BRIEF DESCRIPTION OF DRAWINGS

[36] The subject-matter of the present disclosure is best described with reference to the accompanying figures, in which: [37] Figure 1 shows a schematic block diagram of an autonomous vehicle (AV) according to one or more embodiment; [38] Figure 2 shows a block diagram of an architecture of an autonomy stack for controlling the AV from Figure 1, according to one or more embodiments; [39] Figure 3 shows block diagram a part of the architecture of the autonomy stack from Figure 2, according to one or more embodiments; [40] Figure 4 shows a flow chart of a computer-implemented method of generating a trajectory for the AV, using the autonomy stack from Figures 2 and 3; and [41] Figure 5 shows a flow chart of training a machine learning model included in the autonomy stack of Figures 2 and 3, according to one or more embodiments.

DESCRIPTION OF EMBODIMENTS

[42] At least some of the example embodiments described herein may be constructed, partially or wholly, using dedicated special-purpose hardware. Terms such as 'component', 'module' or 'unit' used herein may include, but are not limited to, a hardware device, such as circuitry in the form of discrete or integrated components, a Field Programmable Gate Array (FPGA) or Application Specific Integrated Circuit (ASIC), which performs certain tasks or provides the associated functionality. In some embodiments, the described elements may be configured to reside on a tangible, persistent, addressable storage medium and may be configured to execute on one or more processors.

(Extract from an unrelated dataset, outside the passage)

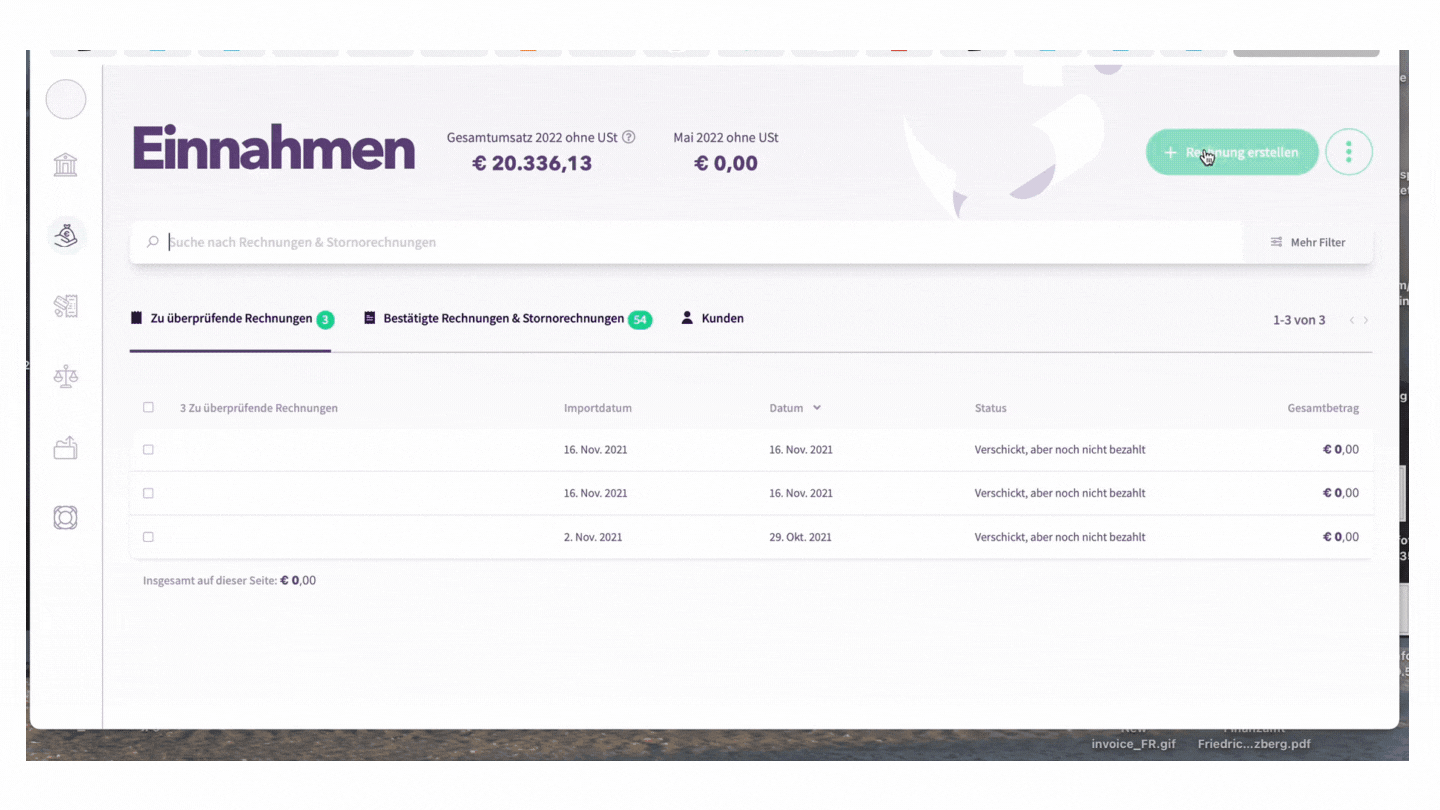
Task: Toggle the select-all checkbox in table header
Action: point(148,408)
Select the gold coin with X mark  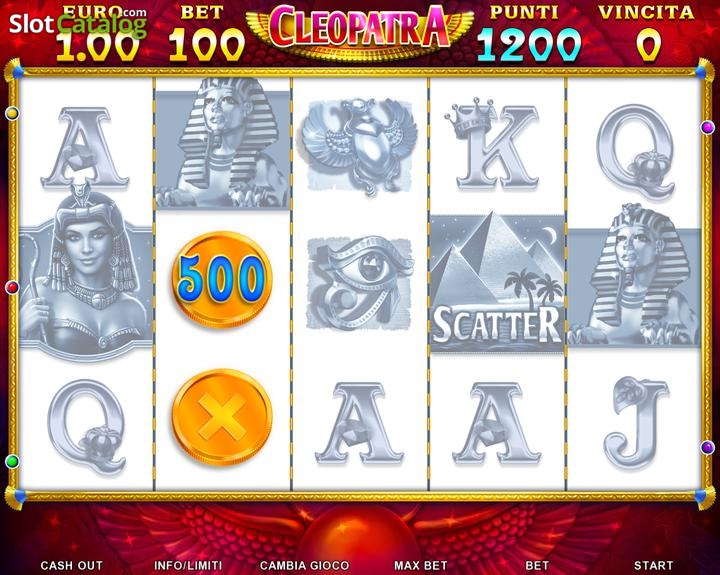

These functional elements may in some embodiments include, by way of example, components, such as software components, object-oriented software components, class components and task components, processes, functions, attributes, procedures, subroutines, segments of program code, drivers, firmware, microcode, circuitry, data, databases, data structures, tables, arrays, and variables. Although the example embodiments have been described with reference to the components, modules and units discussed herein, such functional elements may be combined into fewer elements or separated into additional elements. Various combinations of optional features have been described herein, and it will be appreciated that described features may be combined in any suitable combination. In particular, the features of any one example embodiment may be combined with features of any other embodiment, as appropriate, except where such combinations are mutually exclusive. Throughout this specification, the term "comprising" or "comprises" means including the component(s) specified but not to the exclusion of the presence of others.

[43] The embodiments described herein may be embodied as sets of instructions stored as electronic data in one or more storage media. Specifically, the instructions may be provided on a transitory or non-transitory computer-readable media. When executed by the processor, the processor is configured to perform the various methods described in the following embodiments. In this way, the methods may be computer-implemented methods. In particular, the processor and a storage including the instructions may be incorporated into a vehicle. The vehicle may be an autonomous vehicle (AV).

[44] Whilst the following embodiments provide specific illustrative examples, those illustrative examples should not be taken as limiting, and the scope of protection is defined by the claims. Features from specific embodiments may be used in combination with features from other embodiments without extending the subject-matter beyond the content of the present disclosure.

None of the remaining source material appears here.